The Arroyo Blanco wall is becoming a major issue in this section of the novel and will bring the theme of walls back into the spotlight. On a surface level, the building of the wall around the community is a security measure. However, on a deeper level, it is a symbol of the wall between white America and immigrants, representing the strong separation between these struggling people and the American dream. It is clearly directed at keeping out the immigrants of LA and keeping in the white American way of life. This wall will also soon trigger the building of other figurative walls. It will build a wall between Delaney and Kyra, for while Delaney stubbornly sticks to his liberal beliefs in theory, Kyra has been quick to abandon them, especially after the invasion of her beloved Da Ros property by José Navidad and his friend and the vandalizing of the wall of the house immediately after.

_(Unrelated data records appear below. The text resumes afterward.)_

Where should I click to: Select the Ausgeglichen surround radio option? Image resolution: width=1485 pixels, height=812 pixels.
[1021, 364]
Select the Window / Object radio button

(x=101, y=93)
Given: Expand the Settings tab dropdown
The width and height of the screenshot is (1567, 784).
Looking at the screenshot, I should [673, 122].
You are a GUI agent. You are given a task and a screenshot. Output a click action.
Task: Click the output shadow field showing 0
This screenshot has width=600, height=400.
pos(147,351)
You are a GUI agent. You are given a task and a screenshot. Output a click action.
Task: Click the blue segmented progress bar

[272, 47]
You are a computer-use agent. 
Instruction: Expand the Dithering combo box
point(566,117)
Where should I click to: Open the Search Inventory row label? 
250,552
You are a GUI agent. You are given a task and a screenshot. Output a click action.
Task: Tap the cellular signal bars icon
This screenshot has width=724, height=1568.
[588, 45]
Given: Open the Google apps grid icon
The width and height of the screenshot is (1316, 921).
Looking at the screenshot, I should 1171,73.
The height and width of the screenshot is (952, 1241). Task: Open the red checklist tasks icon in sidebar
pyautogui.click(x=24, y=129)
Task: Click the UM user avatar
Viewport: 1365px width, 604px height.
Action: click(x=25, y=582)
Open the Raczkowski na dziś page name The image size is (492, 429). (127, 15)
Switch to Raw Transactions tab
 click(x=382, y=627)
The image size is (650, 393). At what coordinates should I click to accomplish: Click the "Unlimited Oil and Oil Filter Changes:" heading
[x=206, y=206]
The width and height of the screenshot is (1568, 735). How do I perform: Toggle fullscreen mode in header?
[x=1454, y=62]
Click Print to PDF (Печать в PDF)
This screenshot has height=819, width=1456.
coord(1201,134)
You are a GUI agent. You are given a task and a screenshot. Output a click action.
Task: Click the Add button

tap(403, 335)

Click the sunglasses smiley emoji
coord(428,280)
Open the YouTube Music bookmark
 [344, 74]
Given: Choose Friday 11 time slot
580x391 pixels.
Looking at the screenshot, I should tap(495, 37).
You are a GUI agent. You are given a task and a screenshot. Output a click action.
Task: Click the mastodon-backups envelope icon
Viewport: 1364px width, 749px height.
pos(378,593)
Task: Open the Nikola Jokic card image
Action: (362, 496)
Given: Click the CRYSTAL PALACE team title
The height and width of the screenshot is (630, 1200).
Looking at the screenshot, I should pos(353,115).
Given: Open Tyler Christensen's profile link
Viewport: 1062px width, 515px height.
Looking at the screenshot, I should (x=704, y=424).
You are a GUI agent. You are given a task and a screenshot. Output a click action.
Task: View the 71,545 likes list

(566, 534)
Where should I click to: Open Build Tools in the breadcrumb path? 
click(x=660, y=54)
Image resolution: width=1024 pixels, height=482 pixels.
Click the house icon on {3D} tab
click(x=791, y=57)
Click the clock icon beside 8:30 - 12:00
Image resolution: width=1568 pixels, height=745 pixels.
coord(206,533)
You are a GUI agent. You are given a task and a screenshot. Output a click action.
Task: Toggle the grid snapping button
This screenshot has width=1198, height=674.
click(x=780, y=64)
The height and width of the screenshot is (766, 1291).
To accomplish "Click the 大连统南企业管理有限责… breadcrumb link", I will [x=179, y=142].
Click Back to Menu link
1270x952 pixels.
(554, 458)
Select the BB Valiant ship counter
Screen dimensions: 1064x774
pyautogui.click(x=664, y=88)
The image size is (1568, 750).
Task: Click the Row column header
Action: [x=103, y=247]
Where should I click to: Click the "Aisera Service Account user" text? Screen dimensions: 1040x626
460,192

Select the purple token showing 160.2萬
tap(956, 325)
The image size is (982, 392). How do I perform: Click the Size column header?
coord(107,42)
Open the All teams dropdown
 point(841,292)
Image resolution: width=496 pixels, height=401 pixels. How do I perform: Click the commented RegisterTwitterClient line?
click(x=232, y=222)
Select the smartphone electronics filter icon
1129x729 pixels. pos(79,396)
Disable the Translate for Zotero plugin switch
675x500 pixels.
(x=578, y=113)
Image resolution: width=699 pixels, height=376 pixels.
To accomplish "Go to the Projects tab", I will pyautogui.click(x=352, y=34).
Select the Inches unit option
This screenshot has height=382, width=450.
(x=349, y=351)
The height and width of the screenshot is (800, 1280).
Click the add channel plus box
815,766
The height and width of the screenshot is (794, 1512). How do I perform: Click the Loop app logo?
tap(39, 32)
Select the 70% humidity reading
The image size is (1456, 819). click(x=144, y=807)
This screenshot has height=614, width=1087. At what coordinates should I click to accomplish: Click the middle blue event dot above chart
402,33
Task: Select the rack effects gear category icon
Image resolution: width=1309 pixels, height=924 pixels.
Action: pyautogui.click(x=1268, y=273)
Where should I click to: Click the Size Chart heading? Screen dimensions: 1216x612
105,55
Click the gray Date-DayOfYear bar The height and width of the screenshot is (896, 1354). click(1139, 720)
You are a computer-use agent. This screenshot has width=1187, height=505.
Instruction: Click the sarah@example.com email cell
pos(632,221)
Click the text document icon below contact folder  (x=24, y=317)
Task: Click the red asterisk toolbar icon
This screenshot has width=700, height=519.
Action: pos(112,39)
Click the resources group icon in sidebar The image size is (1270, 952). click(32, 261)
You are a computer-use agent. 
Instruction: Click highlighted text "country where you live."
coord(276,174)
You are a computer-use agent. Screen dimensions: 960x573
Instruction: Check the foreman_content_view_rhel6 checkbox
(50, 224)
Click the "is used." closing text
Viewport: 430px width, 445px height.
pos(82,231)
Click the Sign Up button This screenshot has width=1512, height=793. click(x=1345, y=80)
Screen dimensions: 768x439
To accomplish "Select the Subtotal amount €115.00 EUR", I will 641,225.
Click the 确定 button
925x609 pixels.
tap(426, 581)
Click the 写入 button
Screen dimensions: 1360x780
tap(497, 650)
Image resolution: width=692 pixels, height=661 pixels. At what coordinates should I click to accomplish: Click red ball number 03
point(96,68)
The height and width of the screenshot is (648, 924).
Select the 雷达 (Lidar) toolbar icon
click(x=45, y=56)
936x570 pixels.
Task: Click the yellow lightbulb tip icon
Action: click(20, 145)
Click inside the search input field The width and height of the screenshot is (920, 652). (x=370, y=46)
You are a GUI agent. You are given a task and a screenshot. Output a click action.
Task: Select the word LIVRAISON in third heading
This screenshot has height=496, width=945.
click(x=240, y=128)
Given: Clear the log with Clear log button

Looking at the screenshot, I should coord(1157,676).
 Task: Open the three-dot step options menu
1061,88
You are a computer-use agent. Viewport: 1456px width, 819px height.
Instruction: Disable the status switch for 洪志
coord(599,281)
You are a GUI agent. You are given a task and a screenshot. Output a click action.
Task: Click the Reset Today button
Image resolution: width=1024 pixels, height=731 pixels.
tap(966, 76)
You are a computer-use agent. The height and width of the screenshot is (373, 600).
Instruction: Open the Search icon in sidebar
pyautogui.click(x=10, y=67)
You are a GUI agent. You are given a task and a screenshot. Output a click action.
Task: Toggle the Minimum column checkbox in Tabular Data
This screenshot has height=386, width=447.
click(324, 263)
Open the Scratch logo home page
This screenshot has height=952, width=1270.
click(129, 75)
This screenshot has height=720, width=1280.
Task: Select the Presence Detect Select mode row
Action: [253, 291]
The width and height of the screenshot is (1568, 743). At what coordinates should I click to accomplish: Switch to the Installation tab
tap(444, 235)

Delaney despises the thought of a wall between himself and nature, the wilderness which he is so entranced with. However, Delaney's true nature comes out once again when Todd Sweet gives him a chance to fight the building of the wall and Delaney fails to take it. He is all talk in his liberal values now, and it will not be long until he realizes that.
The negative side of building a wall is what it traps inside, as Delaney realizes once he hears the highly offensive banter of Jack Jardine, Jr. and his friend at the Arroyo Blanco Community Center. Readers once again experience the enhanced racism of this younger generation, and Delaney comes to the realization that this newly built Arroyo Blanco wall will keep in bigotry like that which he just heard, an idea which depresses him, and rightfully so. Sequestered away from the world and enlightening experiences, racism such as that of the young teenager will only fester, grow, and spread to the other residents. The tales spread by people like Jim Shirley will take on epic proportions when confined in the Arroyo Blanco wall, an idea that anchors Delaney even more deeply in his anti-wall sentiment.
However, the run-in with José Navidad will be enough to make Delaney question himself and his true belief in democracy and equality for all. Navidad's invasive ways are now literally closer to home, as he runs into Delaney right next door to the Mossbacher residence. This enrages Delaney, who, with the stories of theft provided by Jim Shirley running through his mind, proceeds to falsely accuse Navidad of committing a crime and is promptly embarrassed when proven wrong. In addition to his embarrassment, however, is shock and shame. Delaney realized for the first time that he might not be as liberal as he thought he was, and in a way, this means that Navidad's character did what it was supposed to do. It breached the fortress of Delaney's self-assurance and self-knowledge, making him question whether or not he is the person that he thought he was.